▶ _THE TASK_: Beneath this line is the data. Output exactly the lines from the line with "Given: Open the crown character tab icon" to the line with "Viewport: 376px width, 272px height.", both ends included, and nothing more.
*** Block opens ***
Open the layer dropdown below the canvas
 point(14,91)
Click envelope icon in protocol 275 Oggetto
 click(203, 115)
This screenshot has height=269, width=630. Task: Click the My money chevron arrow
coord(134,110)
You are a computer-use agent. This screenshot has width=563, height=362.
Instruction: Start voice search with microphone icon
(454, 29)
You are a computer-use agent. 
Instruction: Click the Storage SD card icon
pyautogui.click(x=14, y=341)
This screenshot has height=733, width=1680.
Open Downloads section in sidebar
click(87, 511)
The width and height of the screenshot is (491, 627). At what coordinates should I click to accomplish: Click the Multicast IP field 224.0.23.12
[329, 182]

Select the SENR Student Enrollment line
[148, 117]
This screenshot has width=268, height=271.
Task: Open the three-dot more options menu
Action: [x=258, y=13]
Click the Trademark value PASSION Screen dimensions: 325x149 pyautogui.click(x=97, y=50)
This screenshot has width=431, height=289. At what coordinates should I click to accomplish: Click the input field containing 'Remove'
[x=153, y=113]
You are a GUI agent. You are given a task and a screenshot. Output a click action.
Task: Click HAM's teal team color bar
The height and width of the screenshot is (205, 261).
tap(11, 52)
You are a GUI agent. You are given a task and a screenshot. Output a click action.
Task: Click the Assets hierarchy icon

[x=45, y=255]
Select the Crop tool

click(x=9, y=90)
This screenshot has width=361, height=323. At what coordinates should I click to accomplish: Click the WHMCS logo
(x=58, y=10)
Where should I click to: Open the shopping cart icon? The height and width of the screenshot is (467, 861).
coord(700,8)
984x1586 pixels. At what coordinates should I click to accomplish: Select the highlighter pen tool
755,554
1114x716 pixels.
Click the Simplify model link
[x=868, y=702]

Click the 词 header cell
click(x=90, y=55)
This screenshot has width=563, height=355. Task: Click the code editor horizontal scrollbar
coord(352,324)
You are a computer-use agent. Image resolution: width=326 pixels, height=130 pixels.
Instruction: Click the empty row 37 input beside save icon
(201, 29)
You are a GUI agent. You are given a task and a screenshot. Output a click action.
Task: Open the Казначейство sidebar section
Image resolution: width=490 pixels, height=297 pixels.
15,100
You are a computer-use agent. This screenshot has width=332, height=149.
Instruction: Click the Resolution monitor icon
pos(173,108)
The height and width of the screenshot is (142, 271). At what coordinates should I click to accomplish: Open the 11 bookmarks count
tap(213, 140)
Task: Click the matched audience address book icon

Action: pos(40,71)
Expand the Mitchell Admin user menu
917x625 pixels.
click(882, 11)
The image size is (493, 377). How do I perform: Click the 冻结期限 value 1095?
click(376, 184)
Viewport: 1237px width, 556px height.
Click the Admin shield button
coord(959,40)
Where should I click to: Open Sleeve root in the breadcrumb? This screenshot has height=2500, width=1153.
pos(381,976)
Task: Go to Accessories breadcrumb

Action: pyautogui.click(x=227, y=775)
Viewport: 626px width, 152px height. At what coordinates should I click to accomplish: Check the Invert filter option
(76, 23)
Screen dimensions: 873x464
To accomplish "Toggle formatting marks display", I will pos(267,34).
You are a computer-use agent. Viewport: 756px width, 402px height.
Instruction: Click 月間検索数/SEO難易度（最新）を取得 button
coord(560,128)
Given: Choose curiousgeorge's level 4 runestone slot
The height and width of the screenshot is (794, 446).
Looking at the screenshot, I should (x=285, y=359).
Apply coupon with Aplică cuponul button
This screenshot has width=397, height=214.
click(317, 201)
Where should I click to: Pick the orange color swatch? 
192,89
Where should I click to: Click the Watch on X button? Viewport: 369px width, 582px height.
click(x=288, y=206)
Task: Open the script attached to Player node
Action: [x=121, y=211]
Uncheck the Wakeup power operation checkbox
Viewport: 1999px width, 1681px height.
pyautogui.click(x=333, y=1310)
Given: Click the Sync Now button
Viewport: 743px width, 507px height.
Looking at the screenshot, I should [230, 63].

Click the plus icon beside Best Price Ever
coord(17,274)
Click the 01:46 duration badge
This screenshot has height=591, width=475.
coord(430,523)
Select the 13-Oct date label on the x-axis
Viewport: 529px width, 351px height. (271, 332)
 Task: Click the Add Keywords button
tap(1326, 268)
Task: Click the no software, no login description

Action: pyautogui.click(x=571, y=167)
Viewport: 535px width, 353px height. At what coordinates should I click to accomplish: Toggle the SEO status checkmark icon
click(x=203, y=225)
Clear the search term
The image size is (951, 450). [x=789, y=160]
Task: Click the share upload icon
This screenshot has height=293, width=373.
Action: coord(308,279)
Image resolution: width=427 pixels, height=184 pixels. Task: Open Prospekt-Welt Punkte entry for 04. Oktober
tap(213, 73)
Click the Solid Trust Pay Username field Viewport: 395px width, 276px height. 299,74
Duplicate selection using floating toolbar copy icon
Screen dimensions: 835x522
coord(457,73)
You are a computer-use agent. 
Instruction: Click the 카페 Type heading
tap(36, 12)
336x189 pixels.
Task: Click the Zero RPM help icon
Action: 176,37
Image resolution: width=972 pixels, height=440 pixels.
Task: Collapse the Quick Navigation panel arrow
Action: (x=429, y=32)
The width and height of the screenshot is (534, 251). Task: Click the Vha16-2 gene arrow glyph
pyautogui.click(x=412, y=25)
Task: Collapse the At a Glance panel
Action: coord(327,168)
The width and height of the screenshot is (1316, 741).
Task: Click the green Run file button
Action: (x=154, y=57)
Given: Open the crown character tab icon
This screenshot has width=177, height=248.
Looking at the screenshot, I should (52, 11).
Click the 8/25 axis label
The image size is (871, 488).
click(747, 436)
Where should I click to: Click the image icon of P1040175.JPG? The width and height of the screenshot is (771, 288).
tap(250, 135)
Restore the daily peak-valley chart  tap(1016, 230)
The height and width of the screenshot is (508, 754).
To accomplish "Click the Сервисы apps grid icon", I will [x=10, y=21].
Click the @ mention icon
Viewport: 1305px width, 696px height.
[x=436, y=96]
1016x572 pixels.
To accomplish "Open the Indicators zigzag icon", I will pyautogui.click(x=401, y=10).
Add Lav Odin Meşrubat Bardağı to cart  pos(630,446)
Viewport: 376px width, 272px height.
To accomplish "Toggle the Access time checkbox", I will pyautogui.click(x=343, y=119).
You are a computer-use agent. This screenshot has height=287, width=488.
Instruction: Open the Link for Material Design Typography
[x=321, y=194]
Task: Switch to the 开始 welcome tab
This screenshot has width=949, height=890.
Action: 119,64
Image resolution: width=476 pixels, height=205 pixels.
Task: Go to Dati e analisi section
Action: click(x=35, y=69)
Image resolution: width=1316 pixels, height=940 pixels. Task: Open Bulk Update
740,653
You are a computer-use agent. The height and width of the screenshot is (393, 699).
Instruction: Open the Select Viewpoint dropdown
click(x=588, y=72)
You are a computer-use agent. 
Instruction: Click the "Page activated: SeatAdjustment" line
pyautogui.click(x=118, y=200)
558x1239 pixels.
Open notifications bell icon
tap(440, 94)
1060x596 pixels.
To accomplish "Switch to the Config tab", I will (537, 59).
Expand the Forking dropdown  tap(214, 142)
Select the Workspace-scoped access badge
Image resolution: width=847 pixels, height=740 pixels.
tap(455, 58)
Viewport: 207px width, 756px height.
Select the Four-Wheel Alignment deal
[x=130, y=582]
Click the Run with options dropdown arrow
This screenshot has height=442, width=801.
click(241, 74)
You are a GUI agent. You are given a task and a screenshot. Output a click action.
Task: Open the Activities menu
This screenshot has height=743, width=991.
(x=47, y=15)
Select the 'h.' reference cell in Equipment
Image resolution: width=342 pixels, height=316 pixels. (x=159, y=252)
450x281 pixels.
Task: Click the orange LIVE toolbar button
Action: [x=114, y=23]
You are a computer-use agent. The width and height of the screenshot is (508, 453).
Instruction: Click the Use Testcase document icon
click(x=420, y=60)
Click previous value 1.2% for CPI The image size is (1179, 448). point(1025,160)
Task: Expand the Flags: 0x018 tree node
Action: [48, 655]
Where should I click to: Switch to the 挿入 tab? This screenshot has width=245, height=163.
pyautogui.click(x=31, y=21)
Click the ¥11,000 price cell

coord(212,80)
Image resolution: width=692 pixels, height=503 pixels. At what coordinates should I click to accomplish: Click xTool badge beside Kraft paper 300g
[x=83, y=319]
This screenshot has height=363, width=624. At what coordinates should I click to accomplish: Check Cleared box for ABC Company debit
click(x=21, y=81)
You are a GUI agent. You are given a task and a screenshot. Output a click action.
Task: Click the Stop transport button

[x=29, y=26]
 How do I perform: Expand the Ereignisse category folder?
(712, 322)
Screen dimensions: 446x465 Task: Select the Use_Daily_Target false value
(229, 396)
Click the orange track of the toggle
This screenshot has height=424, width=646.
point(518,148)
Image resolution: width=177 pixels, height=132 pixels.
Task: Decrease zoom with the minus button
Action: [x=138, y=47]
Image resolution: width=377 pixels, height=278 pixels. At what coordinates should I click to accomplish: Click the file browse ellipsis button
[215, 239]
*** Block closes ***
▶ _ANSWER BELOW_:
Given: Open the crown character tab icon
This screenshot has width=177, height=248.
Looking at the screenshot, I should (52, 11).
Click the 8/25 axis label
The image size is (871, 488).
click(747, 436)
Where should I click to: Click the image icon of P1040175.JPG? The width and height of the screenshot is (771, 288).
tap(250, 135)
Restore the daily peak-valley chart  tap(1016, 230)
The height and width of the screenshot is (508, 754).
To accomplish "Click the Сервисы apps grid icon", I will [x=10, y=21].
Click the @ mention icon
Viewport: 1305px width, 696px height.
[x=436, y=96]
1016x572 pixels.
To accomplish "Open the Indicators zigzag icon", I will pyautogui.click(x=401, y=10).
Add Lav Odin Meşrubat Bardağı to cart  pos(630,446)
Viewport: 376px width, 272px height.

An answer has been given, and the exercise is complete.